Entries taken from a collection
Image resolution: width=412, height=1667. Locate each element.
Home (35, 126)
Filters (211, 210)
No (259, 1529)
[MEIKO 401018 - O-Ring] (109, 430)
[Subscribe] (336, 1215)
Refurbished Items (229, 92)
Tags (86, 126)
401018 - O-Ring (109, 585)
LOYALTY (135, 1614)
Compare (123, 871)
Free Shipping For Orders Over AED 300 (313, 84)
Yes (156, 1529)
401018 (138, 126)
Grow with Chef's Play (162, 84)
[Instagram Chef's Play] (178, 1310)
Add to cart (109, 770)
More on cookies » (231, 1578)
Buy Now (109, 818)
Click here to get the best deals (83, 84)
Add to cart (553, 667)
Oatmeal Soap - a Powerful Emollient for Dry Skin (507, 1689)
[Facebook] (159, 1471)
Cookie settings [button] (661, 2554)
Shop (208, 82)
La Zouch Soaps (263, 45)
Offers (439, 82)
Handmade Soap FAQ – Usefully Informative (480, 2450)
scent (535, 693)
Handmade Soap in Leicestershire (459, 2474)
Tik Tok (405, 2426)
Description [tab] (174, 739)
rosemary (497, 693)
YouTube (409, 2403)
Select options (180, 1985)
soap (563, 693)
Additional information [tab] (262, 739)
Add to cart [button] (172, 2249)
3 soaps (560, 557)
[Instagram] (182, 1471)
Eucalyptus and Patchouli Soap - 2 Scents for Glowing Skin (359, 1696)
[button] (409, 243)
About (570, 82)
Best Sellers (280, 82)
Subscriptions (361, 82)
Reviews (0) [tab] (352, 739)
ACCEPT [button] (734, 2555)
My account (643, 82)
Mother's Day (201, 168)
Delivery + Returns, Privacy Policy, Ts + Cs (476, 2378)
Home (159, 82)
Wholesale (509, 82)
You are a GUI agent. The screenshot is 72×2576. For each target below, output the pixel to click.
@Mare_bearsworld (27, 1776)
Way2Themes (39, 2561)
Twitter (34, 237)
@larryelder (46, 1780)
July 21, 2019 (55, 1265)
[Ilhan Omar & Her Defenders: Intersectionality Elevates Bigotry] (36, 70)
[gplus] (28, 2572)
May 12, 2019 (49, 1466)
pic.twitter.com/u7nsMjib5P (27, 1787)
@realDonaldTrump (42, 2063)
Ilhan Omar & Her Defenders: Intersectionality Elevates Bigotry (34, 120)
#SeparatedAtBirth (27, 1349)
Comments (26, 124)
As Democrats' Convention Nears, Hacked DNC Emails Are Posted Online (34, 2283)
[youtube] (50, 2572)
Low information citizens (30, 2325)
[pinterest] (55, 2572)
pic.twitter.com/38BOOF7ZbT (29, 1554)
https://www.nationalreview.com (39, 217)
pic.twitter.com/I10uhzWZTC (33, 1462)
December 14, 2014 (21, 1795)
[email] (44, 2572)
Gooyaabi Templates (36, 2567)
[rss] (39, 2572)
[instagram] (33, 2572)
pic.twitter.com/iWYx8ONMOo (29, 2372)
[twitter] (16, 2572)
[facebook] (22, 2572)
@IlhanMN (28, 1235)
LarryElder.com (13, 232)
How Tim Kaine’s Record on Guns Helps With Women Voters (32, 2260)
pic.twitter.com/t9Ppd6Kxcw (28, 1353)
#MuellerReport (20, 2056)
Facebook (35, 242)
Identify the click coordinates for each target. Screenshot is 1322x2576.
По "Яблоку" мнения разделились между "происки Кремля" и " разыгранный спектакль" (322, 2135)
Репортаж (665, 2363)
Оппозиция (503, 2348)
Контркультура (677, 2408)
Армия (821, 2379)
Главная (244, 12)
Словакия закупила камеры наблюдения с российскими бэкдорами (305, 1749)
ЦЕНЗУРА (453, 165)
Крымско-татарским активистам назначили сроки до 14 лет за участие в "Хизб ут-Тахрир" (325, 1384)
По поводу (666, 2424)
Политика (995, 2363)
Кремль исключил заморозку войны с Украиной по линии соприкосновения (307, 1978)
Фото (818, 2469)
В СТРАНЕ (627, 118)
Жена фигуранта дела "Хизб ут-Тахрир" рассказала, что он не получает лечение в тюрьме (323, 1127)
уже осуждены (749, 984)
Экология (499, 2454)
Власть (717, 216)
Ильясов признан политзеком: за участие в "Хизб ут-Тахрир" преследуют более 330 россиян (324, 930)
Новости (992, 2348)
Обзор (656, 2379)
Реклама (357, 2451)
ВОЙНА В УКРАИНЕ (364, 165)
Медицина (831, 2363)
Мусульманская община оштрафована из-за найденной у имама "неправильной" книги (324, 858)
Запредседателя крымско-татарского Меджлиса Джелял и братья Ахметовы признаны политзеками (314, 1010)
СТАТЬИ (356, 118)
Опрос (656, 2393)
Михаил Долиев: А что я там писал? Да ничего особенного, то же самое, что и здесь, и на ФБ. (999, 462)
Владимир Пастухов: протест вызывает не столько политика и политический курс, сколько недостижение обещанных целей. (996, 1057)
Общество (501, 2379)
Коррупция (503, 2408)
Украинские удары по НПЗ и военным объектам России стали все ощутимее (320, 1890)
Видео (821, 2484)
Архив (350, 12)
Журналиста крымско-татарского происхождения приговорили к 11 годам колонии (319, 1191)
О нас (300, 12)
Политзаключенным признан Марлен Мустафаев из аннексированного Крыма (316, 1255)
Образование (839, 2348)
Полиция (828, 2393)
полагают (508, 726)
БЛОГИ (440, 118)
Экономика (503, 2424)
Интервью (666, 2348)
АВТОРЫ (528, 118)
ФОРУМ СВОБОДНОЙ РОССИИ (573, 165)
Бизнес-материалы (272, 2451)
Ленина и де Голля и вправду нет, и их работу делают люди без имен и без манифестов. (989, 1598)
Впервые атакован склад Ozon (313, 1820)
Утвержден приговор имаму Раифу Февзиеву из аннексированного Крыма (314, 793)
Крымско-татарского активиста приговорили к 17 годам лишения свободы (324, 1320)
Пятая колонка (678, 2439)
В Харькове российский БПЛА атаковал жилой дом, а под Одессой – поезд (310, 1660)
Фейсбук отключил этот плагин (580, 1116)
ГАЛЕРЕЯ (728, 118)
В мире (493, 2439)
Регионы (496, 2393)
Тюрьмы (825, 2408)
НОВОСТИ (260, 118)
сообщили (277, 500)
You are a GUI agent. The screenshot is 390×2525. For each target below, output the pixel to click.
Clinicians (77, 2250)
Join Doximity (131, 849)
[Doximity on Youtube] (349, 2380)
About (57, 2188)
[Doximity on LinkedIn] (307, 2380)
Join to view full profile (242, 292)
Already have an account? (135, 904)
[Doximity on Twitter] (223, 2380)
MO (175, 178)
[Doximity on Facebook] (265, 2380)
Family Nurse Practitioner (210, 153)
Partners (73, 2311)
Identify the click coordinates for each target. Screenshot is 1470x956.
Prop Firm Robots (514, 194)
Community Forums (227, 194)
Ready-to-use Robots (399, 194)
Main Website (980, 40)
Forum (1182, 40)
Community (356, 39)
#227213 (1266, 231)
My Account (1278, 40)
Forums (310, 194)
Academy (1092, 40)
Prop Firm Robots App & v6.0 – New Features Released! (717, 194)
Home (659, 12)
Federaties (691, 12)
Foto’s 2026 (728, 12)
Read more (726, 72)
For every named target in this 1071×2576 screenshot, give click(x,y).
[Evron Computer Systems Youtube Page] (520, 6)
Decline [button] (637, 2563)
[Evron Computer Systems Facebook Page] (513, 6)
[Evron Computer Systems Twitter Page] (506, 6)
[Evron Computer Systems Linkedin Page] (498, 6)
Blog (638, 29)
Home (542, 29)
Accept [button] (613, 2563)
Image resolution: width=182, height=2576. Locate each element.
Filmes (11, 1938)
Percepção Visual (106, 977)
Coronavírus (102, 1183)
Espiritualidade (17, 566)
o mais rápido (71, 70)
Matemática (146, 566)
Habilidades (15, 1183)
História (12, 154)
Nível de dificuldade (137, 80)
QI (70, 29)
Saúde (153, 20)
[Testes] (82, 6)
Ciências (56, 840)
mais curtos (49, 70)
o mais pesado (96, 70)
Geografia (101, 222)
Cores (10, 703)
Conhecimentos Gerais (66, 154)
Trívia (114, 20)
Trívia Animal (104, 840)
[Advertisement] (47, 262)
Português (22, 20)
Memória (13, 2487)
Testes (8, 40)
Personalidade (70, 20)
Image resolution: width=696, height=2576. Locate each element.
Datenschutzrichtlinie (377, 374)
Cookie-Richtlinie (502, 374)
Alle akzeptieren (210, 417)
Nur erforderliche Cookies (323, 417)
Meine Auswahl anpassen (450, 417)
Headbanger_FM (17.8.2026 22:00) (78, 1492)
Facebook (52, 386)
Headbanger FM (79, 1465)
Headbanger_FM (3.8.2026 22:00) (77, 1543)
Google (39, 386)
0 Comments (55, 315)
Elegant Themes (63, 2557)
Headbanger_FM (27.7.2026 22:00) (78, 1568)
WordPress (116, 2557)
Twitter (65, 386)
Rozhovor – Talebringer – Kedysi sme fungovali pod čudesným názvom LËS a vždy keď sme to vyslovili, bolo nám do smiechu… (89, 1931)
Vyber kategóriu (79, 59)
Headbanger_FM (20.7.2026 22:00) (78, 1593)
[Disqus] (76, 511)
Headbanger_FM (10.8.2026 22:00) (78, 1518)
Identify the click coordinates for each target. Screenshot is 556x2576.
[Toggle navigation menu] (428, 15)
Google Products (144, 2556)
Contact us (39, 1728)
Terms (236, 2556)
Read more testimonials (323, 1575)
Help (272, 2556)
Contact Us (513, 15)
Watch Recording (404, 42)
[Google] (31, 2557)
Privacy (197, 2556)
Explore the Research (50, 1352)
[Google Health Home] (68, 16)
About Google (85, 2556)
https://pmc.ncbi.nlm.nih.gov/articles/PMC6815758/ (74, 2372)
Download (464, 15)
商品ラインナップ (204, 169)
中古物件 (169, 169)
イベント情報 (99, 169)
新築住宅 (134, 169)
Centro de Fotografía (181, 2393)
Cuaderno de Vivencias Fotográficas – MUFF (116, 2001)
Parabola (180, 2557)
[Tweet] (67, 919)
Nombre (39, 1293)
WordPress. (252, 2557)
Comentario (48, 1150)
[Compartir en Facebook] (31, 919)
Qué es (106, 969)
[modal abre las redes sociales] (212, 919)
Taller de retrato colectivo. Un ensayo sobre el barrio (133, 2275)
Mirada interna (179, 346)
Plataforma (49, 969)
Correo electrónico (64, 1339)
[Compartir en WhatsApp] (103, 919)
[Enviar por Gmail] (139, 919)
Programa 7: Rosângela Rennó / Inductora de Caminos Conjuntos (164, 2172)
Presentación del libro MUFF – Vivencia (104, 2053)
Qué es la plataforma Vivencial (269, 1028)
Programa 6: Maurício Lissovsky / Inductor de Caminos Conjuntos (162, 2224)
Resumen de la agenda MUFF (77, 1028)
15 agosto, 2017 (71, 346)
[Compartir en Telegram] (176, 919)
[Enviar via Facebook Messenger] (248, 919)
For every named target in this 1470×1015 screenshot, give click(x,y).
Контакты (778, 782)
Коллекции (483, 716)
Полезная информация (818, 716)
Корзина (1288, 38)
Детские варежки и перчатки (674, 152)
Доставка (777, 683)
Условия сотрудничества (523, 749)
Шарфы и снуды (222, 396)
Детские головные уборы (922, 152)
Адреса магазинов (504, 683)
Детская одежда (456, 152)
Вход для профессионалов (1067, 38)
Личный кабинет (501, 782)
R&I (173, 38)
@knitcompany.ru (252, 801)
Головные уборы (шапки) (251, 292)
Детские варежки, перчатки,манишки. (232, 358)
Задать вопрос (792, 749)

__Problem__
Work through the records above line by line and count those that hold the string "Robots". Give only the result.

__Result for this exercise__
3